Even though the father would collect reduced retirement benefits at 62, his son is entitled to benefits equal to 50% of the father's full retirement age benefits, I responded. (I have jokingly referred to benefits for the progeny of late-in-life dads as “the Viagra college fund.” Put the child's Social Security checks in a 529 plan and you could pay for Harvard.)
I noted that while the father could collect reduced benefits equal to 75% of his full retirement age benefit at age 62, he would also be subject to the earnings cap if he continued to work while collecting Social Security benefits before full retirement age.
The earnings cap reduces benefits by $1 for every $2 earned over $15,120 in 2013 and can affect both the parent's and child's benefits.

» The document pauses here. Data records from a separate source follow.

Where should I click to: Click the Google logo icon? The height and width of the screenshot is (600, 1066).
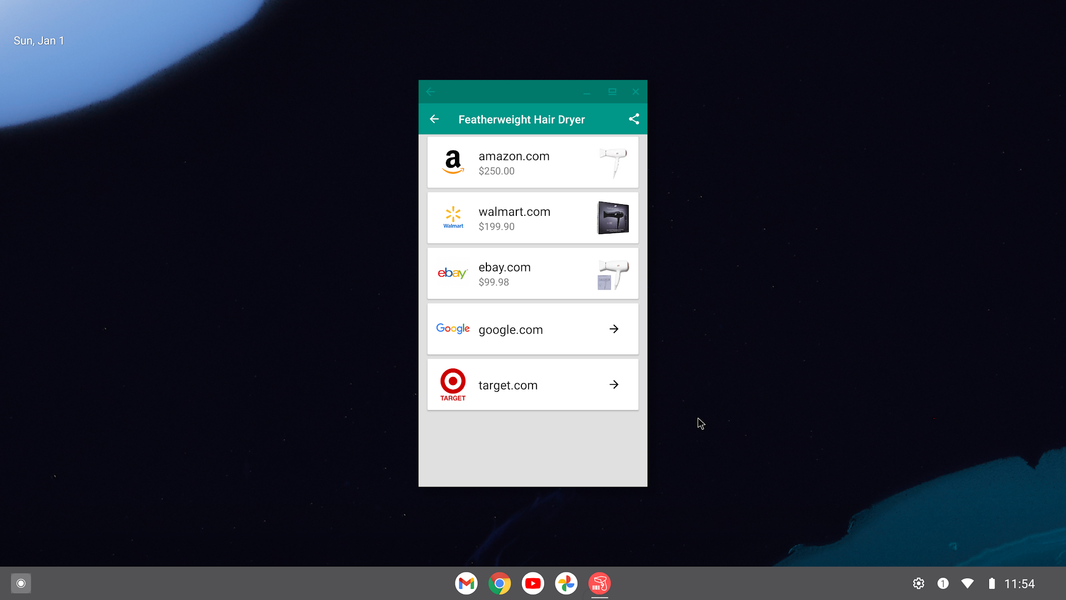tap(453, 329)
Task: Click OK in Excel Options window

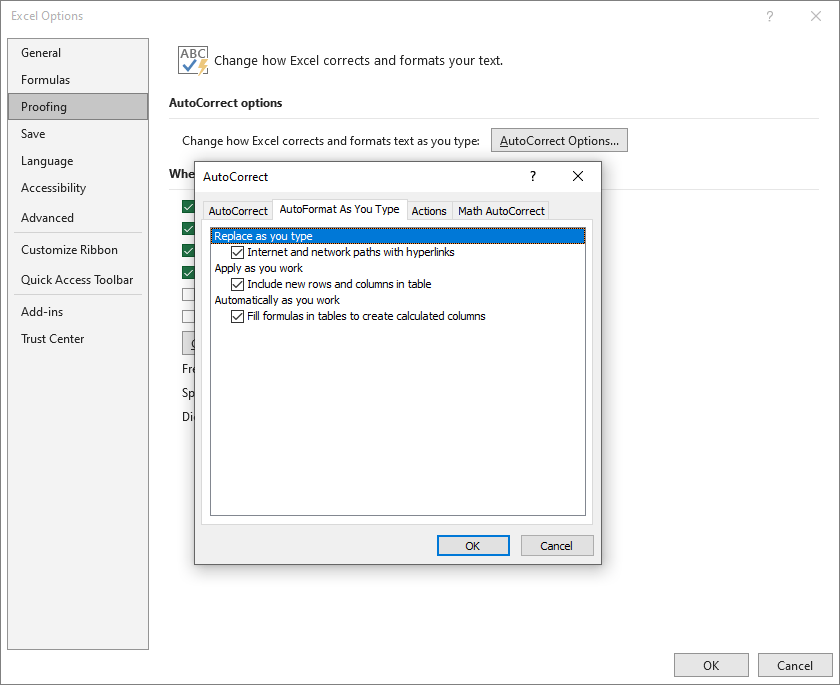Action: pos(711,665)
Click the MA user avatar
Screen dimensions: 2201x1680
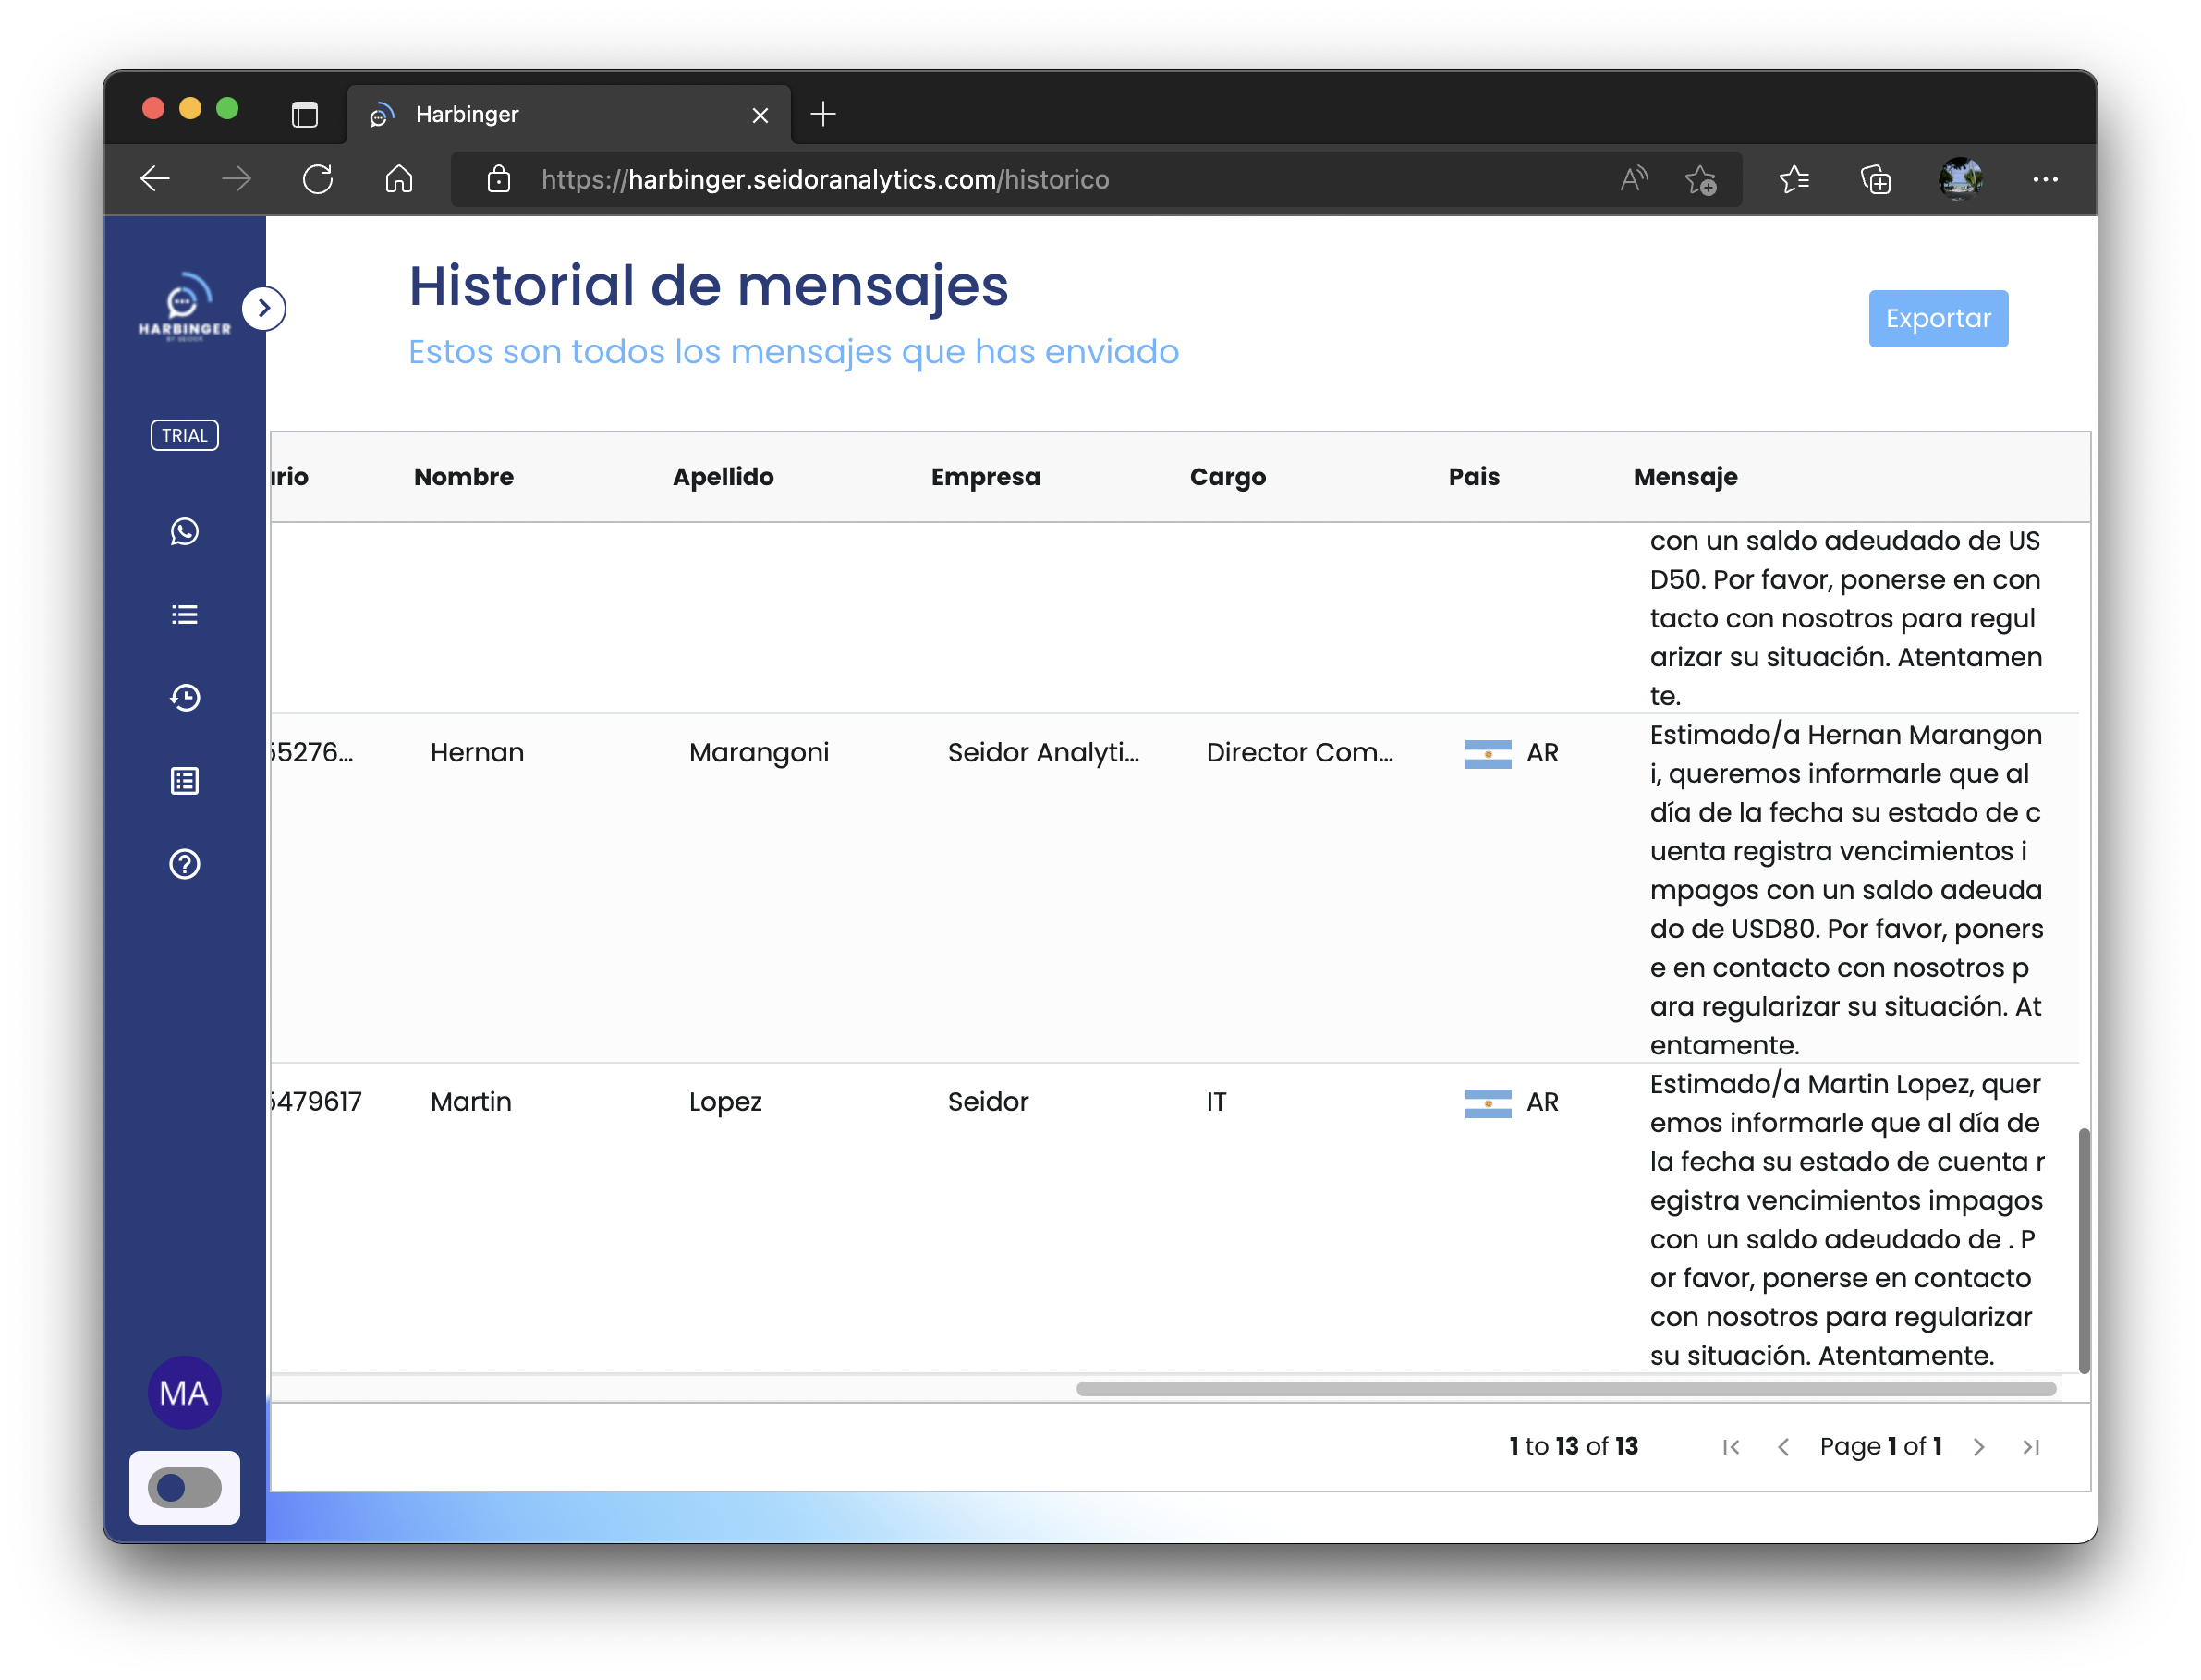(x=186, y=1393)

The cap increases each year with inflation and probably will be slightly higher by next year.
The Congressional Budget Office estimates that the cost-of-living-adjustment for all government benefits in 2014 will be 1.5%, slightly lower than this year's 1.7% COLA. The Social Security Administration will issue an official COLA announcement in mid-October.
SSA spokesman Dorothy Clark confirmed that although the reader is not married to the child's mother, the child can qualify for benefits. Biological children, as well as adopted children, stepchildren and in some cases, dependent grandchildren, are eligible if they are younger than 18 (or 19 if still in high school) and unmarried. Disabled children who are older than 18 are also eligible for benefits on a parent's earnings record if they were disabled before age 22.